Payne, formerly of Hot Springs, originally painted the gigantic black-and-white filmstrip 11 years ago for the HSDFI.
Thousands of motorists each day can view the landmark from a number of vantage points.
Earlier, Bennett set about to raise funds for the mural’s rejuvenation by calling on the local community. She placed calls to 40 citizens asking them each for $100 and they all surprised her with their willingness to give, she said.
“Everyone I have talked to said, ‘absolutely count me in,’” she said.
“Longtime business people and residents of Hot Springs, who are not connected to the film institute but want to save the mural, wanted to contribute,” she said.
Herr-Chambliss said Hot Springs has distinguished itself, as many cities have, with the art of mural paintings.
“Each frame is from a documentary we had screened. Now, after many years, so many local companies are coming forward with donated services, even in this economy, to help us renovate and stabilize a great piece of Hot Springs art available for everyone to see 24 hours a day.”
Even tourists who walked by this week and noticed the activity around the mural wanted to photograph it and were concerned the plan might be to paint over the existing images.
The only change to the mural Payne is considering is a brighter background, he said.
Cleaning the wall was planned for Thursday but the progress did not go as quickly as hoped while most of the day was used to gather supplies, find electrical outlets, line up tools and “the small things that are so important,” Bennett said.
Payne was on site Thursday assessing the damage to the wall.
“Look at that long crack. That will have to be fixed,” he said to onlookers.
Cleaning the wall is the first order of business, he said, anxious to get up on the lift and “get the goggles on.”
He will strip down parts of the damaged image before he begins the painstaking approach of “restoring it like an old master’s painting,” he said.
“Plugging” areas that have leached away and applying a coating of epoxy resin will improve the adhesion of paint.
Then Payne will “inpaint,” or paint back, the missing areas to get it as close as possible to the original.
Dan Anderson, a technical coordinator with the HSDFI will assist Payne with filming to document the process.
Ben Meade, HSDFI board chairman, said the grassroots support of the project has encouraged the board members.
“The local community has come together,” he said. “All the paint and supplies were donated by Sherwin-Williams and Hays Rental supplied the lift.

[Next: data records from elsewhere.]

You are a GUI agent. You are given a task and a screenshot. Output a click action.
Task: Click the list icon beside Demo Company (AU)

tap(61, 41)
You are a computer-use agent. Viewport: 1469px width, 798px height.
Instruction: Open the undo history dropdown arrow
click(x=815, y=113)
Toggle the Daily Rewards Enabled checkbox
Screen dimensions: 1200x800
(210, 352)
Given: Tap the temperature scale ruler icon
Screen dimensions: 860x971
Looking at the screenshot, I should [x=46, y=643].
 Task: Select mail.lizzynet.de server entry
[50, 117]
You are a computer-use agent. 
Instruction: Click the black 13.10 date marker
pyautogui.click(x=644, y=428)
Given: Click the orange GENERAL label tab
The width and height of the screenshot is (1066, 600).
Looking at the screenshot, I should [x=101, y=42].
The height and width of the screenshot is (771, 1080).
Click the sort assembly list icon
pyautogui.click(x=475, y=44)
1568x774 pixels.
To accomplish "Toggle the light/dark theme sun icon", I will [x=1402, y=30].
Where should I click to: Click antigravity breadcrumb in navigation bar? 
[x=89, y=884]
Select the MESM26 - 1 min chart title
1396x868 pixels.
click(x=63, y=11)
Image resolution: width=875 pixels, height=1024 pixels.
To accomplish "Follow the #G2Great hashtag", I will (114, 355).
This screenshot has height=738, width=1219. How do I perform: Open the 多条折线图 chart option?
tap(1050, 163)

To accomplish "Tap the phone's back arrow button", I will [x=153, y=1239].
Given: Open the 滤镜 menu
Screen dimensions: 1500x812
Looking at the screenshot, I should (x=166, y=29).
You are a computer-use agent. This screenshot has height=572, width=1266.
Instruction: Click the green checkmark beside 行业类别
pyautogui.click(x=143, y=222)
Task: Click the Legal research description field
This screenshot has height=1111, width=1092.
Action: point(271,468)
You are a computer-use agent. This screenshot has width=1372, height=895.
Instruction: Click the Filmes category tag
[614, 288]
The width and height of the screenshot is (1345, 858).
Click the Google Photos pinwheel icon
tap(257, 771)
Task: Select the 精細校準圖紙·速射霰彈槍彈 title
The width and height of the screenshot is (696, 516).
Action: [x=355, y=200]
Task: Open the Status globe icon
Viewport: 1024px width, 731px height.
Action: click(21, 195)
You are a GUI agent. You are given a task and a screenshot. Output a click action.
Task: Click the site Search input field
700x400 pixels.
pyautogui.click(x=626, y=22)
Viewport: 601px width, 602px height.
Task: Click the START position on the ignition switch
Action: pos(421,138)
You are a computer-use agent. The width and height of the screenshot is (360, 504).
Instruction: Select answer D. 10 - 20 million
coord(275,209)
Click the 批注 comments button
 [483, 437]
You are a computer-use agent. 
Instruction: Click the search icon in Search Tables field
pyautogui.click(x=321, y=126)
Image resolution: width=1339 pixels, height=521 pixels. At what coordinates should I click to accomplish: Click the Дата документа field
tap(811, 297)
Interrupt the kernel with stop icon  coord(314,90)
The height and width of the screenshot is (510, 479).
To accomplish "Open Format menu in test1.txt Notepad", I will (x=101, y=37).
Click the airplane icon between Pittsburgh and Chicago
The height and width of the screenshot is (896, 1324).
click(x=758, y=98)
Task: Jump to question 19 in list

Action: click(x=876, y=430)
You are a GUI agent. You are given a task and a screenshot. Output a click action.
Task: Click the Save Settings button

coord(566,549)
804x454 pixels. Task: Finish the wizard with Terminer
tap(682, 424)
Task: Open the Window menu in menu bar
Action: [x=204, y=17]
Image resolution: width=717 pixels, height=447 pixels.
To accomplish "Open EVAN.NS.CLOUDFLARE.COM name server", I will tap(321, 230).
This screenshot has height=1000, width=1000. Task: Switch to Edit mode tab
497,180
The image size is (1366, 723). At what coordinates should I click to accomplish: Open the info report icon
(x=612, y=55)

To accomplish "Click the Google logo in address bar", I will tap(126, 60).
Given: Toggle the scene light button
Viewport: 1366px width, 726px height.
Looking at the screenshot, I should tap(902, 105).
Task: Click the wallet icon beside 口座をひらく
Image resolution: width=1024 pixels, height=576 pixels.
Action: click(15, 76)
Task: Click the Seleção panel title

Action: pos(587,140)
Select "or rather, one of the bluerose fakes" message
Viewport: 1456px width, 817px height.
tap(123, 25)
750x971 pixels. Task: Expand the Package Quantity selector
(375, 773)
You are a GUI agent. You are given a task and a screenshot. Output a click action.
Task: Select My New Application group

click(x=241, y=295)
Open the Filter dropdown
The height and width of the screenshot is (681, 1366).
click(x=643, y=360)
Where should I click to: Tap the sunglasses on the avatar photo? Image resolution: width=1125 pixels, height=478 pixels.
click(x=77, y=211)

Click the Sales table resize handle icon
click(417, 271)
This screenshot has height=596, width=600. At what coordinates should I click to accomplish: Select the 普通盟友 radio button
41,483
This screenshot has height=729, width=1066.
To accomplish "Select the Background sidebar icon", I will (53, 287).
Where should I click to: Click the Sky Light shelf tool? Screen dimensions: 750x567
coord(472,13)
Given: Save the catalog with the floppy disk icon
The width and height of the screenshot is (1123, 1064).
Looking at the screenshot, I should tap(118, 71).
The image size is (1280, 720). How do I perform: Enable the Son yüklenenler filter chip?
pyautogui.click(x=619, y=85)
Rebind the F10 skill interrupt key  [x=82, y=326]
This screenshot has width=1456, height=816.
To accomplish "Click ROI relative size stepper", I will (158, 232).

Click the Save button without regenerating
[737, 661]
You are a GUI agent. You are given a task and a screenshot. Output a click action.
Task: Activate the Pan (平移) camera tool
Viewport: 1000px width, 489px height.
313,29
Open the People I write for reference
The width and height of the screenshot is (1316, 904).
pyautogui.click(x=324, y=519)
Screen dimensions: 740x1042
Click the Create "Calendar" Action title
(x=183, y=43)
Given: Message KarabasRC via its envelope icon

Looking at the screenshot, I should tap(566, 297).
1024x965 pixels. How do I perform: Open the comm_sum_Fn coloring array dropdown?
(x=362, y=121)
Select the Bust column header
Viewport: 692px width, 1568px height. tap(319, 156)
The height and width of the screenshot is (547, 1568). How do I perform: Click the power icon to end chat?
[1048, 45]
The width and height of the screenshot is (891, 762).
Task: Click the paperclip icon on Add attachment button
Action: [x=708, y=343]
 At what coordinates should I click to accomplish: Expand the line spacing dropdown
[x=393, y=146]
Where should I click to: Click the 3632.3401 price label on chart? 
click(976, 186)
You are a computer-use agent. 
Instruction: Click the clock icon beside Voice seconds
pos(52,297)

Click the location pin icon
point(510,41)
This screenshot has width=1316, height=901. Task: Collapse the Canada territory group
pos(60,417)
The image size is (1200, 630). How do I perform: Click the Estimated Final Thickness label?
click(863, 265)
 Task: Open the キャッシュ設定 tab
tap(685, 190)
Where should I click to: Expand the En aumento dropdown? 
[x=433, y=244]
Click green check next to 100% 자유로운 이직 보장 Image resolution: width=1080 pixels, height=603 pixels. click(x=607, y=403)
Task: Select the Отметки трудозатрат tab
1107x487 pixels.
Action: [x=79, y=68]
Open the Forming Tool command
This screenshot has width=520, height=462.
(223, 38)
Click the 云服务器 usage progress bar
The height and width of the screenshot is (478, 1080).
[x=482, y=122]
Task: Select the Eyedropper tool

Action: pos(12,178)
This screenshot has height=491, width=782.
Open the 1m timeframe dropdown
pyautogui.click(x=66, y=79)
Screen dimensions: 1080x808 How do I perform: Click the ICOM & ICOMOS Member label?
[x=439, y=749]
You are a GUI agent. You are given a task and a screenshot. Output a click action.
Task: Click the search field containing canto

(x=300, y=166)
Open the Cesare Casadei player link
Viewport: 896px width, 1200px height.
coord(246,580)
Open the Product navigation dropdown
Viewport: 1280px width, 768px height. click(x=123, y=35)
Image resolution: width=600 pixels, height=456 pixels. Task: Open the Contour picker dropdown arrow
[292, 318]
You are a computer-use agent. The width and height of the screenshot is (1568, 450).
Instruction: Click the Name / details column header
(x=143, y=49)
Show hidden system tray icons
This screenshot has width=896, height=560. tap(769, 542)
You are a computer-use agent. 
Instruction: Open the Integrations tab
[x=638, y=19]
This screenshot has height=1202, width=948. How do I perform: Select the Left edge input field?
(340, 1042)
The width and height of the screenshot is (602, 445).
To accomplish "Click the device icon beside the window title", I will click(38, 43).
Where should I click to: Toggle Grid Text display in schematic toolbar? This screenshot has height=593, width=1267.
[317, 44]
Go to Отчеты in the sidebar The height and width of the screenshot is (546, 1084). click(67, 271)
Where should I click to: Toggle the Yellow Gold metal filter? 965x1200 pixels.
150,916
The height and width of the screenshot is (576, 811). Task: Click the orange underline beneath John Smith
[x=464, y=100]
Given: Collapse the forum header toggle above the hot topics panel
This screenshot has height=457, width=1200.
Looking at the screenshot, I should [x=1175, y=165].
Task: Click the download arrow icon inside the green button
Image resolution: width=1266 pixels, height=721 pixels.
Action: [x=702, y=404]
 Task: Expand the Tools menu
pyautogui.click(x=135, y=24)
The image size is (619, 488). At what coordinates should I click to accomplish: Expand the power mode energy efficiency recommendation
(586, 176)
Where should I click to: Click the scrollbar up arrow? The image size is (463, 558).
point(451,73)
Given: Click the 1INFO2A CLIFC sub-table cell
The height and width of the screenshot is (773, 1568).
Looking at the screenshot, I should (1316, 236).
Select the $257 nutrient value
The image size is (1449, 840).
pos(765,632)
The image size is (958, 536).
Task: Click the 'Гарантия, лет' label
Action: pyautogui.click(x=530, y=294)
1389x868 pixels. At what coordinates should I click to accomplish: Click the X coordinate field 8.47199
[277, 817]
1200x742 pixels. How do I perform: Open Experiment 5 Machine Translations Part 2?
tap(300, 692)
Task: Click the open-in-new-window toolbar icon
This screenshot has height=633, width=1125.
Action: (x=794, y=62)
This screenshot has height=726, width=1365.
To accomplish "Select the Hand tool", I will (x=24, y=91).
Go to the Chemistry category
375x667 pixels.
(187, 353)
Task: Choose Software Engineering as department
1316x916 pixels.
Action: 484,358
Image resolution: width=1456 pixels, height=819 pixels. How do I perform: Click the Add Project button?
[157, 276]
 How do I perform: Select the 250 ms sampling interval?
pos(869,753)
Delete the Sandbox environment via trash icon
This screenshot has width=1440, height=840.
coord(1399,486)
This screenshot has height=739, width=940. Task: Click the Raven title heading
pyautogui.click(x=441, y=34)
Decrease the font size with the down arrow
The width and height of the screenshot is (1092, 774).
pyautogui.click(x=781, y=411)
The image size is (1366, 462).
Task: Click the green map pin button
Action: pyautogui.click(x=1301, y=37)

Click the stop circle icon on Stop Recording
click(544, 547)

“To have a community come together like this is great. No one we have asked to contribute has said ‘no.’ All contributions, even the smallest, have ‘added up.’ A plaque will be engraved with all the contributors’ names and displayed,” he said.
Years ago, while Payne lived in Hot Springs, his creative ideas took shape in a number of whimsical pieces that popped up all over the city. He also mentored budding artists and enlisted their help to complete the artworks.
He placed a large-scale mosaic dragonfly in 2004 on the Convention Boulevard wall using elements of pieces crafted by students from Hot Springs Middle School and Gardner Math, Science, Technology Magnet School.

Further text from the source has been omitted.